------ DATA SECTION ------

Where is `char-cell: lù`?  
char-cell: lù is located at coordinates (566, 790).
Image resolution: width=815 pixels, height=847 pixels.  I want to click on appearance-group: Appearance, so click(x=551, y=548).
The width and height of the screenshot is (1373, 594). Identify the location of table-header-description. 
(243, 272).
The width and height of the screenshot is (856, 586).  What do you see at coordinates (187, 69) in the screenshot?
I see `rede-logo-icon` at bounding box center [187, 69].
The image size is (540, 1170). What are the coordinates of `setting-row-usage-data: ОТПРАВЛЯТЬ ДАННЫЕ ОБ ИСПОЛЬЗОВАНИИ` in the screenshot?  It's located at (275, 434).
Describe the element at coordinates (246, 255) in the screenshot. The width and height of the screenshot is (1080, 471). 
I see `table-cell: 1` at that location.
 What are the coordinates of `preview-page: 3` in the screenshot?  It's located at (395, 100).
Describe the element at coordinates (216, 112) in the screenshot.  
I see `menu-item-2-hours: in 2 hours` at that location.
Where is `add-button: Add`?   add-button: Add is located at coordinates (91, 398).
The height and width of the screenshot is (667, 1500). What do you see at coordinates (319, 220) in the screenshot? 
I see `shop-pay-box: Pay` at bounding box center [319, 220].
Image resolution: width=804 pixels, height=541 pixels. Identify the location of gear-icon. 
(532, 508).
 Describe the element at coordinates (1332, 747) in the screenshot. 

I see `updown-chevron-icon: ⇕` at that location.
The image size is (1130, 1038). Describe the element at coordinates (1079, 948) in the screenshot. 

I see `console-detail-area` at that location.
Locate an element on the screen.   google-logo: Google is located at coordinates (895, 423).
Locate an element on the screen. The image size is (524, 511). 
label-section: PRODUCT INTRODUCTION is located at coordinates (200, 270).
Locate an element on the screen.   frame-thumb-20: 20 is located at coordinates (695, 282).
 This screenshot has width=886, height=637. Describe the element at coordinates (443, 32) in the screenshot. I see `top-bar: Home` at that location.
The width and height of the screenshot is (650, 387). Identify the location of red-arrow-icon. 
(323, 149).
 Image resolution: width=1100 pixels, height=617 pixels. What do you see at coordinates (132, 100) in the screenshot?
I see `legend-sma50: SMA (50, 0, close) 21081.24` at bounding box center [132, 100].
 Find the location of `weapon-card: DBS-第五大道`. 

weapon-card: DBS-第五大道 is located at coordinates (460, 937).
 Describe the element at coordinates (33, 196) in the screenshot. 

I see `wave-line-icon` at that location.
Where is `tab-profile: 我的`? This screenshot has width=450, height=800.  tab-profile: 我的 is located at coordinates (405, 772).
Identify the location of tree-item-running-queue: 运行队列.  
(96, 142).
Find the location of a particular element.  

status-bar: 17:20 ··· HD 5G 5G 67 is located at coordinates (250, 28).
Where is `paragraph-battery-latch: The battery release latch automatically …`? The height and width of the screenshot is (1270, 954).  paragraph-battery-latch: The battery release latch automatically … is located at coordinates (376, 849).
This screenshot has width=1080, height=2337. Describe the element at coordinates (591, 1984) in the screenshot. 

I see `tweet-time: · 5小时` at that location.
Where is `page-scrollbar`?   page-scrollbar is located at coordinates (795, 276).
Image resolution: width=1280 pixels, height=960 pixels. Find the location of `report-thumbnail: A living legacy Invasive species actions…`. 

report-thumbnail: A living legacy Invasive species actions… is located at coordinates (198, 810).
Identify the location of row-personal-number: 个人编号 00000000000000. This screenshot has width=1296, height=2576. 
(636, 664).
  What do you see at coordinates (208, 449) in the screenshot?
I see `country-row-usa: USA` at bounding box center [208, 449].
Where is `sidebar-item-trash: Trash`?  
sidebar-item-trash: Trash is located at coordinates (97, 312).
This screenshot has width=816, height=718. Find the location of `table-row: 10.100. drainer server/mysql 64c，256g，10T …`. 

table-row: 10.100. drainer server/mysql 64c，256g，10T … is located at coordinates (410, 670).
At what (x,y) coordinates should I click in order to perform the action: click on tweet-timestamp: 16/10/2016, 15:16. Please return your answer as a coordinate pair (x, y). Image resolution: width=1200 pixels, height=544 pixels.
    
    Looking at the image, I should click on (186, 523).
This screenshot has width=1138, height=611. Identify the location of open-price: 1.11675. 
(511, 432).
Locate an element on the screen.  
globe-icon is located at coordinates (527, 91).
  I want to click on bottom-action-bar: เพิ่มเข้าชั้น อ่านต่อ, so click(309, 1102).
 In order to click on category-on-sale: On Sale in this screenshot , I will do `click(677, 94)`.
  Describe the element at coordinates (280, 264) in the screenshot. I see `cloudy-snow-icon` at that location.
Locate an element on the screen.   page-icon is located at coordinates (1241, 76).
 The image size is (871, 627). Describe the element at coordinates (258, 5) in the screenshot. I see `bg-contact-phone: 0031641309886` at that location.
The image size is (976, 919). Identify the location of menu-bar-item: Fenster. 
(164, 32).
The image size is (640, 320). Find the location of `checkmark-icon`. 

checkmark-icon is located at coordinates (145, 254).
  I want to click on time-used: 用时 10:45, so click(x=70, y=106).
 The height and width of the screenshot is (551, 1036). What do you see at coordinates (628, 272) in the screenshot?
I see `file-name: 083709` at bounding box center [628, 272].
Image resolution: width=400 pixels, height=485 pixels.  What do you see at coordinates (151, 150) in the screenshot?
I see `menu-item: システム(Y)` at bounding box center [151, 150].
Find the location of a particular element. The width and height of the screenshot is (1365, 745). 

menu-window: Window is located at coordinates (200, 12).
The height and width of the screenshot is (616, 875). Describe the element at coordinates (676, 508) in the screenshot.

------

> INSTRUCTION: Write out the entries word for word, starting at the first line and ending at the line that contains "center [187, 69].".

> RESPONSE TO THIS EXERCISE:
Where is `char-cell: lù`?  
char-cell: lù is located at coordinates (566, 790).
Image resolution: width=815 pixels, height=847 pixels.  I want to click on appearance-group: Appearance, so click(x=551, y=548).
The width and height of the screenshot is (1373, 594). Identify the location of table-header-description. 
(243, 272).
The width and height of the screenshot is (856, 586).  What do you see at coordinates (187, 69) in the screenshot?
I see `rede-logo-icon` at bounding box center [187, 69].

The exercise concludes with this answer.